Thursday, January 11, 2007

Looking past Mugabe

It looks like the end may be nearing for Zimbabwean dictator Robert Mugabe.

Fed up with a ruined economy, the director of Zimbabwe's top law enforcement body, Augustine Chihuri, has told Mugabe's ruling Zanu PF party that the state security forces have "had enough" of attempting to enforce the government's bizarre laws attempting to prop up the nations' the nation's centrally planned economy, and he has urged the government to stop relying on the police to solve the nation's economic and political ills.

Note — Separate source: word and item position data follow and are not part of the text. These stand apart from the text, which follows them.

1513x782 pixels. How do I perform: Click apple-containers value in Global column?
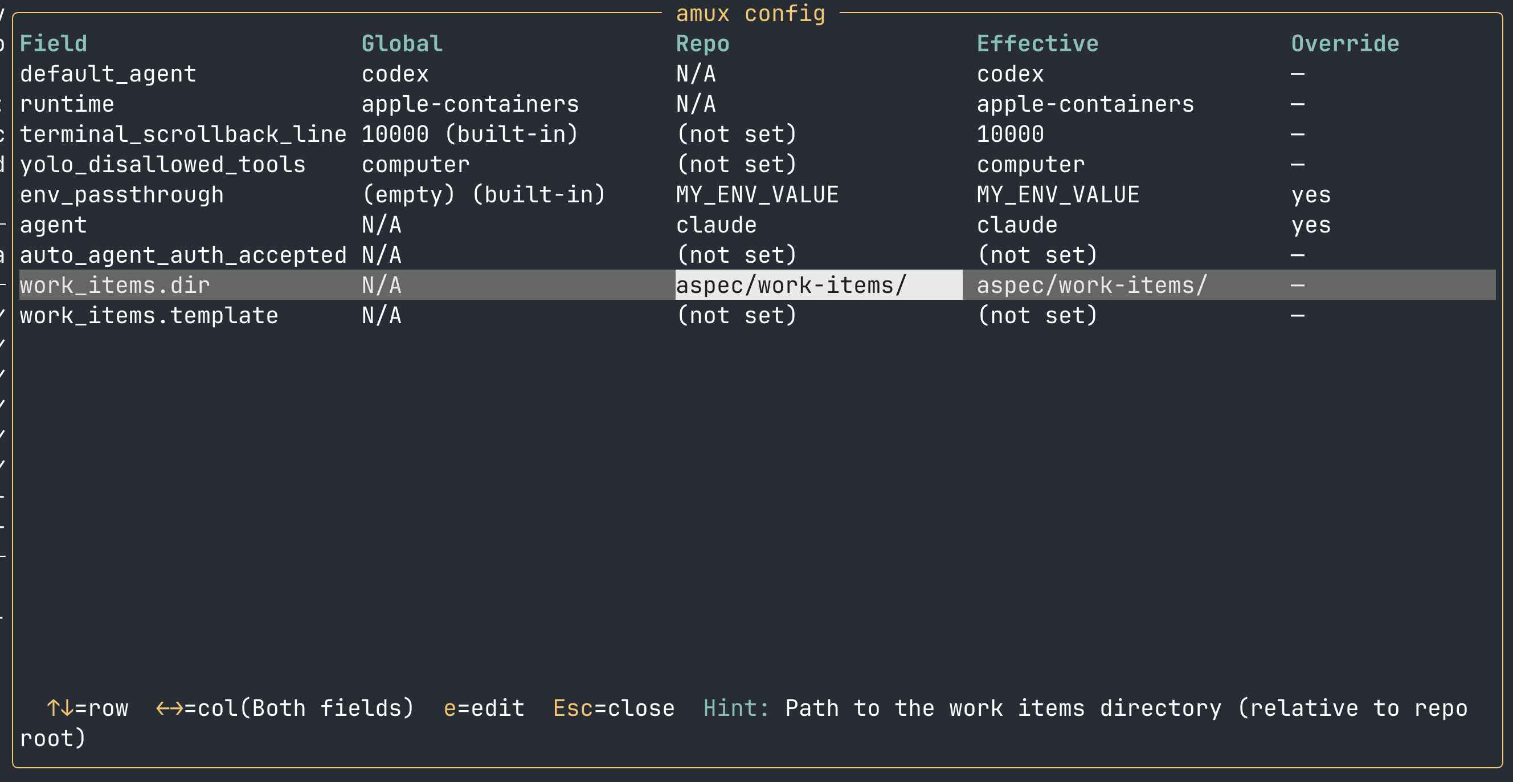click(470, 104)
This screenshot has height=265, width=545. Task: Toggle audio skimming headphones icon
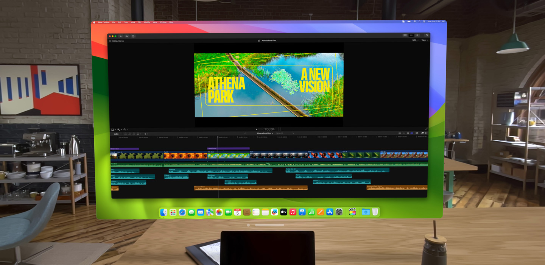tap(408, 133)

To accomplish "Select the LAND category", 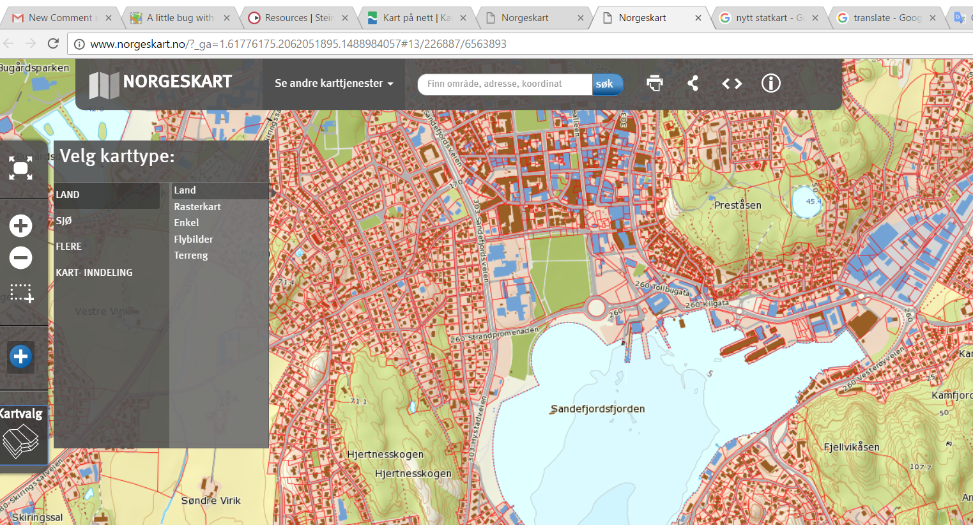I will pyautogui.click(x=68, y=195).
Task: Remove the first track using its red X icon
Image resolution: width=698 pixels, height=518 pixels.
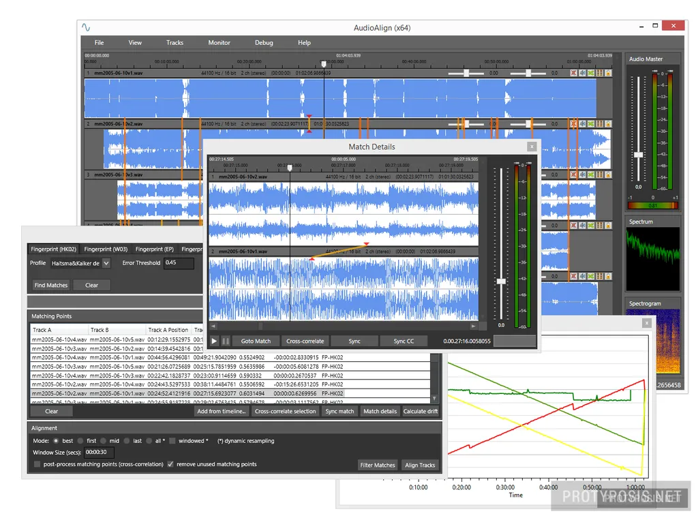Action: [x=573, y=73]
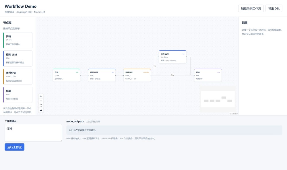Click the 导出 DSL button
This screenshot has width=287, height=170.
[x=274, y=8]
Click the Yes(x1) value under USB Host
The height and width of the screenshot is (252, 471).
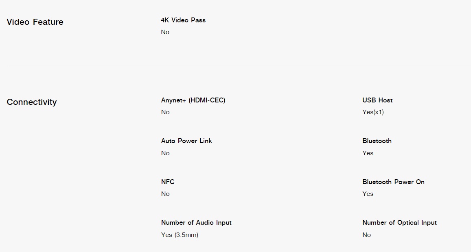click(373, 112)
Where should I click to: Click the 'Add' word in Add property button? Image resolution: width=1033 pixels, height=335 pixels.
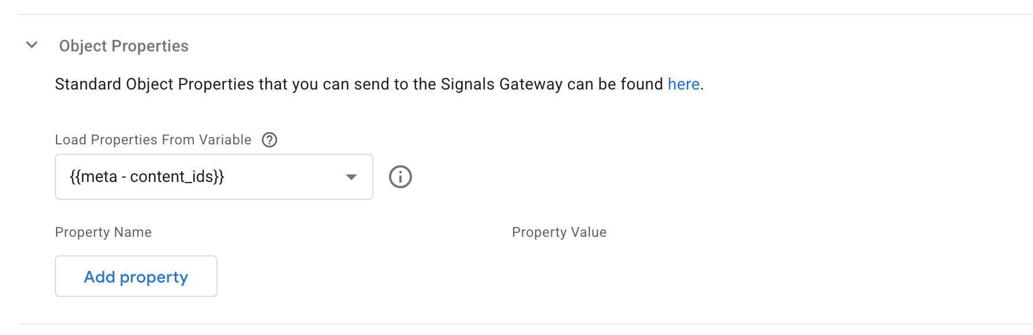(x=100, y=277)
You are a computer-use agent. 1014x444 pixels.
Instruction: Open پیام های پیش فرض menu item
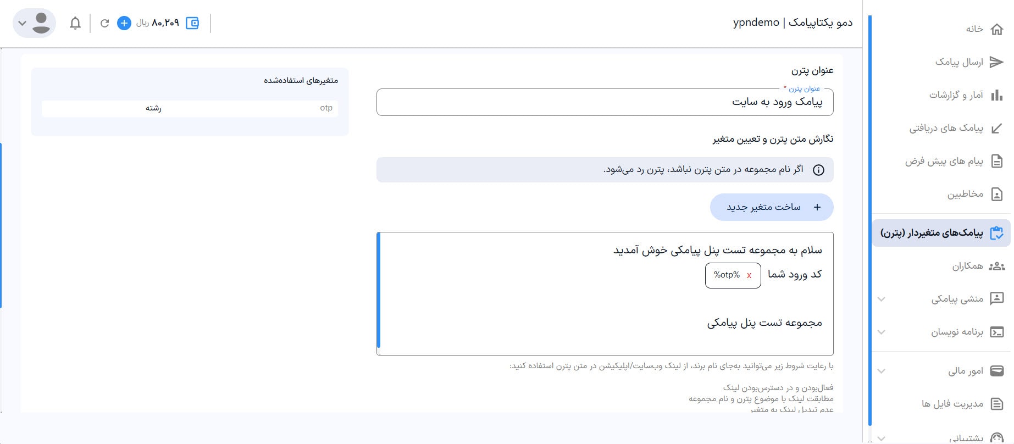(x=944, y=161)
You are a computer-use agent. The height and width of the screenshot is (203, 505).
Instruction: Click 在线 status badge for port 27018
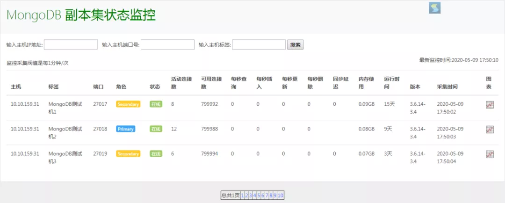coord(156,129)
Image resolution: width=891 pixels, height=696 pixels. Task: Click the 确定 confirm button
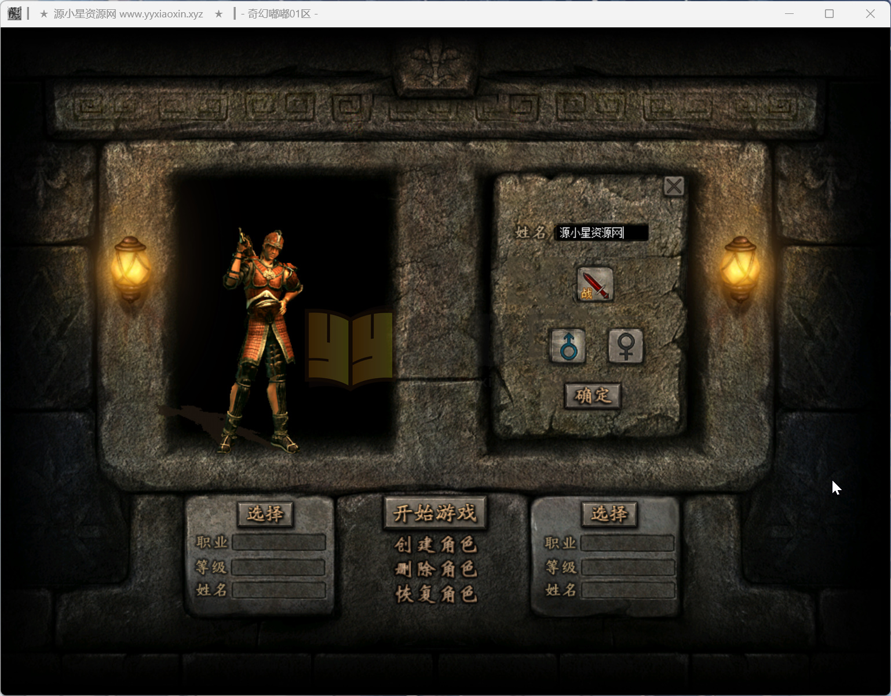click(x=593, y=396)

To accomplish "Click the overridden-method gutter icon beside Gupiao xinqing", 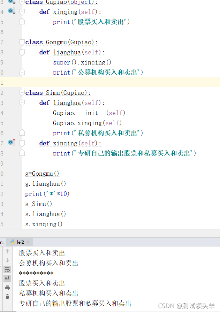I will pyautogui.click(x=12, y=12).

Considering that Mugabe's government is accustomed to relying on the state security services to strongarm the political opposition, this is a serious rebuke to Mugabe and Zanu PF. And it's coming at a bad time for Mugabe.

Sensing the blood in the water, the sharks are circling. Mugabe's longtime political rival, Edgar Tekere, has rejoined Zanu PF after writing a sensational tell-all book about Mugabe that depicts him as a "weak man" who played a "very marginal" role in Zimbabwe's war of independence. Perhaps emboldened by Tekere's presence, the Zanu PF legislature, which for decades served as a rubber stamp parliament, is starting to rebuff Mugabe. After Mugabe sought a constitutional amendment to extend his six year term by two more years (ruling until 2010), a group Zanu PF MPs started a "Stop Mugabe" campaign, and even more unthinkably, joined a parliamentary coalition with the opposition MDC party to thwart Mugabe's ambitions.

Mugabe could, perhaps, cling to power without the police, or without support from politicians inside his own party, but he cannot hope to get by if he loses both. It could be that Mugabe's age (he'll be 83 in December) is catching up with him, and his rivals sense that he no longer has the vigor to crush his enemies. Perhaps there is also fear that Mugabe's role in the economic and social meltdown in Zimbabwe will lead to the collapse of the state - and their jobs. Perhaps they're just getting prepared for the inevitable day when Mugabe is gone. At any rate, it will take nothing short of a minor miracle for Mugabe to stay in charge for much longer.